ISBN-13: 9781559388047 / Angielski / Twarda / 1996 / 292 str.
This volume is in two parts. The first contains the remaining chapters on cellular organelles and several chapters relating to organelle disorders. An account of mitochondriopathis is given in the chapter on the mitochondrion rather than in a separate one. The subject matter of this part of the volume shows quite clearly that the interdisciplinary approach to the study of organelles has shed considerable light on the nature of the mechanisms underlying the etiology and pathobiology of many of these disorders. As an example, mutations in the genes encoding integral membrane proteins are found to lead to disturbances in peroxisome assembly. It is also interesting and significant that mistargeting of protein is now thought to be another cause. It will be revealing to see whether mistargeting is the result of mutations in the genes encoding chaperones.

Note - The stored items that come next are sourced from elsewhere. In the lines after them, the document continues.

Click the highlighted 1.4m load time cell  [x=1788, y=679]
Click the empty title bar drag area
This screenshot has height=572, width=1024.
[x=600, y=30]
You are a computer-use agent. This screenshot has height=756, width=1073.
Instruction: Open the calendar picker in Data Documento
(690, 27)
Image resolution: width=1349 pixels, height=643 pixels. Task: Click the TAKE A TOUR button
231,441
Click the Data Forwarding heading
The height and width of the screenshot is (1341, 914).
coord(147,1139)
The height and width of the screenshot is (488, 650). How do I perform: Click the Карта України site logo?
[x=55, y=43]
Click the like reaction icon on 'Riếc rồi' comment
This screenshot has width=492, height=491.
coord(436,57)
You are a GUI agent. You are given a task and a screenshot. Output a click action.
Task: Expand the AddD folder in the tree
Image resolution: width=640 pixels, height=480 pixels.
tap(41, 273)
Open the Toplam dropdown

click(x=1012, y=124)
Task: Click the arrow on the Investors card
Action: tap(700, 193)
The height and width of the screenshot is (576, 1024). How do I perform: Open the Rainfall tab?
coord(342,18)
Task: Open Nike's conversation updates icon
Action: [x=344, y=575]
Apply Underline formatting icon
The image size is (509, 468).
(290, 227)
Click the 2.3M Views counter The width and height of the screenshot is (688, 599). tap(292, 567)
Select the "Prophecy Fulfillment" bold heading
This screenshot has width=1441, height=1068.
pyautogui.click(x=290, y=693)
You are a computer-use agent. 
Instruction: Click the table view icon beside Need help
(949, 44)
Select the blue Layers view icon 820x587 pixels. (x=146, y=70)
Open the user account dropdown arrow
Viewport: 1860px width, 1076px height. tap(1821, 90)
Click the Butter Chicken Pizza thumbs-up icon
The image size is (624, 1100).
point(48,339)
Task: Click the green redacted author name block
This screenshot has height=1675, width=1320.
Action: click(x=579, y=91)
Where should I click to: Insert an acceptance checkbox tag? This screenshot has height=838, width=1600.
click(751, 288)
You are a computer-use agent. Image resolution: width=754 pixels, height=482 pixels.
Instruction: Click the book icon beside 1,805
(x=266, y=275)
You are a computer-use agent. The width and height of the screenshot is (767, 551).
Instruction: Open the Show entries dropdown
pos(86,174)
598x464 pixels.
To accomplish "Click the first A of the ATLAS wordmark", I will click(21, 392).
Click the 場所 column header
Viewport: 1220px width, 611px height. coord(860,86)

The second part of the volume is concerned with the extracellular matrix. It sets out to show that a vast body of new knowledge of the extracellular matrix is available to us. Take for example the integrin family of cell adhesion receptors. It turns out that integrins play a key role not only in adhesion but also in coupling signals to the nucleus via the cytoskeleton. As for fibronectins, they seem to link the matrix with the cytoskeleton by interacting with integrins.
Collagen molecules are dealt with in the last two chapters. The boundaries of collagen in disease are defined by drawing a clear line of demarcation between systemic connective tissue disorders (e.g., scleroderma), better known as autoimmune diseases, and the heritable, and the heritable diseases such as osteogenesis imperfect and the Marfan syndrome. This classification takes into account a second group of acquired disorders of collagen forming tissues in which regional fibrosis is the hallmark. Liver cirrhosis and pulmonary fibrosis are prime examples.
The decision to place Volumes 2 and 3 before those dealing with cell chemistry was not easily made. It was based on the view that most students will have had an undergraduate course in biochemistry of cell biology or both courses, and that they could go to Volumes 4-7 in which the subject of cell chemistry is covered, and then return to Volumes 2 and 3.